Growth stocks like leading Southeast Asia ride-hailing and food delivery company Grab, eCommerce giant Sea Limited, and Indian companies Paytm, Zomato and Freshworks are players in the market that recently went public but performed poorly. Nevertheless, venture capitalists (VC) firms continue to back Indian and Southeast Asian startups.
Both listed in the United States (US), Grab and Sea Limited are down 65% year-to-date. India recorded delivery firm Zomato is down 49% while fintech company Paytm is down 53%.
Meanwhile, Nasdaq-listed software house Freshworks is down 40%.
Southeast Asia’s most significant companies like Grab, Sea Limited, Paytm, Zomato and Freshwork shared that they’re underperforming against the rest of the market due to the rising interest rates. Startups are also having a difficult time as the market and economy are not doing well today; loans are getting harder to acquire due to the growing interest and inflation, hindering firms from expanding.
Ukraine- Russian war has also severely affected the stock market that companies with a higher share of international sales are underperforming. The war also has a persistent effect on global supply chains.
Market and economic doubts are the problems that startups and other companies face today.
According to the Co-founder of Singapore-based venture capital fund Jungle Ventures Amit Anand, three of its companies deferred their IPO plans, but still, the companies will go public in the mid to long term.
On the other hand, Sequoia Capital postponed the closing date of its $2.8 billion India and Southeast Asian fund, saying there are alleged financial irregularities and corporate governance issues at some of its portfolio firms.
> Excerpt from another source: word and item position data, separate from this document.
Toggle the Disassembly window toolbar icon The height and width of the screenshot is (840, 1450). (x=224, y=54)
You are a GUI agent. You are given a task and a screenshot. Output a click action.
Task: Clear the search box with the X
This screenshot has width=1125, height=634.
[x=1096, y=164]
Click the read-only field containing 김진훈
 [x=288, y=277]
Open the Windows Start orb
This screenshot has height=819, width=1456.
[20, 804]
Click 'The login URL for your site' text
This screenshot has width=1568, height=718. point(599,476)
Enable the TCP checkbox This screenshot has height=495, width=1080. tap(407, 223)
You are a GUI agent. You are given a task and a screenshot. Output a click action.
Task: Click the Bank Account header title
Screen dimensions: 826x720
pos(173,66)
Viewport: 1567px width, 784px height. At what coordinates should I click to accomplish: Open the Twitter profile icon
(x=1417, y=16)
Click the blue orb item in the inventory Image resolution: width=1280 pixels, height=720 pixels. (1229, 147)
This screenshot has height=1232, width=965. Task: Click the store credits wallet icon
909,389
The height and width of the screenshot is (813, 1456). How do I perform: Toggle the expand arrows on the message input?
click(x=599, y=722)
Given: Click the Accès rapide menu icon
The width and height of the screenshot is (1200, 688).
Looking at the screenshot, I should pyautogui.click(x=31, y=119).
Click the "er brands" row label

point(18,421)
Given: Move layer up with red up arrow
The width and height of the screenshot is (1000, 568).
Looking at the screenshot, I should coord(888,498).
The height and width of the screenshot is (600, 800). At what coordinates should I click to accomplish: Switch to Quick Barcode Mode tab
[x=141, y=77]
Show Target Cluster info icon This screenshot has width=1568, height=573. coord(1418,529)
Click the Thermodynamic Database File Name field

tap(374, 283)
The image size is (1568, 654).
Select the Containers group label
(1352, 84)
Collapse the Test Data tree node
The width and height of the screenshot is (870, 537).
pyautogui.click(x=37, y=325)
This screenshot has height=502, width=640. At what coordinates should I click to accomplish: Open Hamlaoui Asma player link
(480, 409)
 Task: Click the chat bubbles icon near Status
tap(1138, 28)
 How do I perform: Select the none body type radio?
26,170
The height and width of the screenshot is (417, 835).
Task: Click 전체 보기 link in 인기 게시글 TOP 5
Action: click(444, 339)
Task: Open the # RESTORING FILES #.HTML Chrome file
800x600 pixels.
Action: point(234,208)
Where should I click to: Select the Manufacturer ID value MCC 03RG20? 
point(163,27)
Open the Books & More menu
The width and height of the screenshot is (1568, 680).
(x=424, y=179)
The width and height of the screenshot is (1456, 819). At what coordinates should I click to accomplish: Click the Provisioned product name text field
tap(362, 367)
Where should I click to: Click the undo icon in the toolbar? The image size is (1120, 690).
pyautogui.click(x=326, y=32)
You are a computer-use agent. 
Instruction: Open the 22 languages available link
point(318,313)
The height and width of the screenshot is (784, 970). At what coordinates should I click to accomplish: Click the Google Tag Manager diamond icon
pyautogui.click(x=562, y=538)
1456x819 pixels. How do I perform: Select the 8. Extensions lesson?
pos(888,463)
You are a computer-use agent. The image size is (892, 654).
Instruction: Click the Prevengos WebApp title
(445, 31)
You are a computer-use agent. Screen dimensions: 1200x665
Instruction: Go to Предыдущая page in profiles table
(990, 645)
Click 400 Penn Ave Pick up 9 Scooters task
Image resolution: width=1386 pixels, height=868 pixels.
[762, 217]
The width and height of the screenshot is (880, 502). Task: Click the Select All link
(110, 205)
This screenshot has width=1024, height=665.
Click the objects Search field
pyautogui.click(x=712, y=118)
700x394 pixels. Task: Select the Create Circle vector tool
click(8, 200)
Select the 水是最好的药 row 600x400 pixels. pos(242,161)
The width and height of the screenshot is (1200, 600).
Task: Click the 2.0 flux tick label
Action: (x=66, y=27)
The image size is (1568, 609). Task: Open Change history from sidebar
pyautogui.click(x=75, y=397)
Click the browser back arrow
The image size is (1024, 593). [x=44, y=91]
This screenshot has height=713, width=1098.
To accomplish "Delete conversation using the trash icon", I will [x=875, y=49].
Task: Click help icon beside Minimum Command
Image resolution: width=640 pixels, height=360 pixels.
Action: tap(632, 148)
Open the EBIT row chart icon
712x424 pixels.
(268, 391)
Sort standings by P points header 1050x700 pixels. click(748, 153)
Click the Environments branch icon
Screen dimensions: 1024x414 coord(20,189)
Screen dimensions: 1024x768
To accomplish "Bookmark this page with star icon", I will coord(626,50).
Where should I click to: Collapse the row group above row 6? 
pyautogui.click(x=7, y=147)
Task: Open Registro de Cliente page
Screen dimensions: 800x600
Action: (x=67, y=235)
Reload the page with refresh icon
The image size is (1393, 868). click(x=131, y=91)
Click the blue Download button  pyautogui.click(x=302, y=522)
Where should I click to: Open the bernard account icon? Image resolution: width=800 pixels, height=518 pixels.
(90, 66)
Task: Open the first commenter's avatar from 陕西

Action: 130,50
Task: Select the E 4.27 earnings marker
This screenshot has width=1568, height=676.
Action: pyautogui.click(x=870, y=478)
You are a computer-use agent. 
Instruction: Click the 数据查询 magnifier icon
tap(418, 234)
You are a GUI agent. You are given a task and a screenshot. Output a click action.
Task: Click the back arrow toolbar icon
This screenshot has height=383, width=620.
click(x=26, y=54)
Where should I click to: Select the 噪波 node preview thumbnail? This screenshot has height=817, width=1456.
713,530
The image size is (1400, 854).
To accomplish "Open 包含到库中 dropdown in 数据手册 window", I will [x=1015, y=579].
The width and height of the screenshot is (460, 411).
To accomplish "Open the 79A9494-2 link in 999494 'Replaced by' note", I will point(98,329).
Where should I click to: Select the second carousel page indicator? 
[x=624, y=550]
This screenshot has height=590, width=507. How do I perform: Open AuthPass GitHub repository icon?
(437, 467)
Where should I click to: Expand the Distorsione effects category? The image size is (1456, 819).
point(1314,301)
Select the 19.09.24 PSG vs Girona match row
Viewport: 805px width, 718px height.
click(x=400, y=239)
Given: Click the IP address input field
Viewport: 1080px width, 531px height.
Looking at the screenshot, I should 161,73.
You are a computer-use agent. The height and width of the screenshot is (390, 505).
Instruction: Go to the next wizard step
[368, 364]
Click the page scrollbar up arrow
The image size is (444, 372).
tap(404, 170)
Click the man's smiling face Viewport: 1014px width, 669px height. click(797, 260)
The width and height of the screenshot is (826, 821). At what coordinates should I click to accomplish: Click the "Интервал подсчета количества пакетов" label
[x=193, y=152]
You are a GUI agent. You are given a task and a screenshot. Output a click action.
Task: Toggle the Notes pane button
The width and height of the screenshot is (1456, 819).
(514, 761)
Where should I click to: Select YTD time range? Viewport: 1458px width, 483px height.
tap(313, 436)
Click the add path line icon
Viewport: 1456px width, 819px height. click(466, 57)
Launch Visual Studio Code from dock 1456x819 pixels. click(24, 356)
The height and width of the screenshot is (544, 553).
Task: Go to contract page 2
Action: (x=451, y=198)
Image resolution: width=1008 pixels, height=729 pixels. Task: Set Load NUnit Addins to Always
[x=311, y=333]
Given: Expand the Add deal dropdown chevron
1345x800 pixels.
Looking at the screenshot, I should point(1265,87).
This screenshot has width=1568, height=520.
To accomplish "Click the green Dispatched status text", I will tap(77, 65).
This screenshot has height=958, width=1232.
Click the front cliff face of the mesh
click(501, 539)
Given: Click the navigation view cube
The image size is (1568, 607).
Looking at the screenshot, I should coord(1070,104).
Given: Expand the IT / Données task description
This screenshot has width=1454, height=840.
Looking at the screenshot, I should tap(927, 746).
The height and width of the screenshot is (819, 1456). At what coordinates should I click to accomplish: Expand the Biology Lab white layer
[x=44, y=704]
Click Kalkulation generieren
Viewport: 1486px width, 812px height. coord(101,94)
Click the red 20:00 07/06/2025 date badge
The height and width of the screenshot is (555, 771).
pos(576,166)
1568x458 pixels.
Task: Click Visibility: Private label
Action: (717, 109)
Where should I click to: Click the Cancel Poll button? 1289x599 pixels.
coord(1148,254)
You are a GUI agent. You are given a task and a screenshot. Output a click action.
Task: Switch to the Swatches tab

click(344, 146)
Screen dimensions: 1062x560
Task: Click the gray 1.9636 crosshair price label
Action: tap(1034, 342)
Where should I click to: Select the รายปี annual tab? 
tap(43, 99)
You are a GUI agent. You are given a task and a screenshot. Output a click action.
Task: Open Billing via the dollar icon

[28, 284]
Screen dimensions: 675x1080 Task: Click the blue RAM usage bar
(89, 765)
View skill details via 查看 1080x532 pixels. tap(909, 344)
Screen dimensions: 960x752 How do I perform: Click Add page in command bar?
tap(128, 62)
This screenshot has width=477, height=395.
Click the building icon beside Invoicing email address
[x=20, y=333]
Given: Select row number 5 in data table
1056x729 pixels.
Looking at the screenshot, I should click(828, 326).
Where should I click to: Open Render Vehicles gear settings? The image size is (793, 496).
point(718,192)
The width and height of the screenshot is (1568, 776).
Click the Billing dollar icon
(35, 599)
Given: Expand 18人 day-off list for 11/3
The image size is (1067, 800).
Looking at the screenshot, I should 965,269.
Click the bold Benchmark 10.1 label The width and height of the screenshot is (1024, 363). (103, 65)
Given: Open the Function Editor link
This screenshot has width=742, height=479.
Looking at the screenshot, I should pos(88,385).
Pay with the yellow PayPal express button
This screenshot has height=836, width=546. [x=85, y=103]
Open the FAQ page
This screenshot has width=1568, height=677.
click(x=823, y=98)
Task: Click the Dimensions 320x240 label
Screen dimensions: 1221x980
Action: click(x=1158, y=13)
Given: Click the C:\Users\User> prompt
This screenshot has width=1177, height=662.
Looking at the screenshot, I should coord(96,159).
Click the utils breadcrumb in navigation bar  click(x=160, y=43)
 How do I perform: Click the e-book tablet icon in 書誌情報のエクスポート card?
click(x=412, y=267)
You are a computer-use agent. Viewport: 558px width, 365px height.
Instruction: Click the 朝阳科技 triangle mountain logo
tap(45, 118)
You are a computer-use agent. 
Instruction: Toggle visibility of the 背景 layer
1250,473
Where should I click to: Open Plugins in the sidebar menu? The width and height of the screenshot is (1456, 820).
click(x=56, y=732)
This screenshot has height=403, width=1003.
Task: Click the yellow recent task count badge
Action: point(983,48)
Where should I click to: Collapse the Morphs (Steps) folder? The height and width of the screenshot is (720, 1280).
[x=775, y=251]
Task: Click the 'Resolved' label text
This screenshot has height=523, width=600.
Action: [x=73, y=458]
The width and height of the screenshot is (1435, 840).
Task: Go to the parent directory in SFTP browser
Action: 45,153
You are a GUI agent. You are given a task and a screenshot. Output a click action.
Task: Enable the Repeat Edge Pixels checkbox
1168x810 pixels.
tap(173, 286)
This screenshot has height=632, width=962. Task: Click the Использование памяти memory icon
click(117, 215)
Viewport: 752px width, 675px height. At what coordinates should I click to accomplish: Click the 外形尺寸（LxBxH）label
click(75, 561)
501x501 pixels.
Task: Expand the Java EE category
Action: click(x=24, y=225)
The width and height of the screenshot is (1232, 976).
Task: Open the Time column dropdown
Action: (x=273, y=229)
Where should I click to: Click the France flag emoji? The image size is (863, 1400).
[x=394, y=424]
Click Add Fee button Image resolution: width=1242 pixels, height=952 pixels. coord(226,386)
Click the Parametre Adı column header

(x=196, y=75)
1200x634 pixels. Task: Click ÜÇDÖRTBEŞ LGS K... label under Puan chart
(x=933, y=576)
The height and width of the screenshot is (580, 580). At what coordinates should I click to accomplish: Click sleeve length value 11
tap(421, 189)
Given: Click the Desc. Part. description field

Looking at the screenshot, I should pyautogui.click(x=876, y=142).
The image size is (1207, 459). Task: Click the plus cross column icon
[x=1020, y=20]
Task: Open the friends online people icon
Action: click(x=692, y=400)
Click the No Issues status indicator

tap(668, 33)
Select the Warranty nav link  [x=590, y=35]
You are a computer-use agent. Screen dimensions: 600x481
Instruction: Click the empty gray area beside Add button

Softbank Group also reported a loss of $13 billion in 2021 with a backdrop of a $26.2 billion loss at its two Vision Funds with over $150 billion of funds under management. SoftBank’s Vision Fund is a VC fund based on high-risk technology startups like Grab, Didi Global, Coupang, and Alibaba.
Despite the market and economic downturn that businesses and VCs face nowadays, VCs are still willing to invest in India and Southeast Asia.
Data from London-based firm Preqin showed that India and Southeast Asia-focused VC funds are now at $3.1 billion in 2022, while China-centered VCs fell to $2.1 billion from $27.2 billion.
“Fifty percent of investors we spoke to are trying to diversify out of China,” Anand said.
Nikkei Asia reported that VCs backed away from China last year because of the technology crackdown.
Singapore-based East Ventures also said they raised 500 million in May to invest in startups in Southeast Asia, while India’s Elevation Capital said it raised $670 million last April, its largest fund to date.
VC funds are still backing up startups in India and Southeast Asia because of the fast growth of startups and favorable demographics that encourage a rapid rise in the middle class, young population, and growing digital adoption.
According to Anand, he believes that India and Southeast Asia are only getting started and have not “scratched the surface” yet.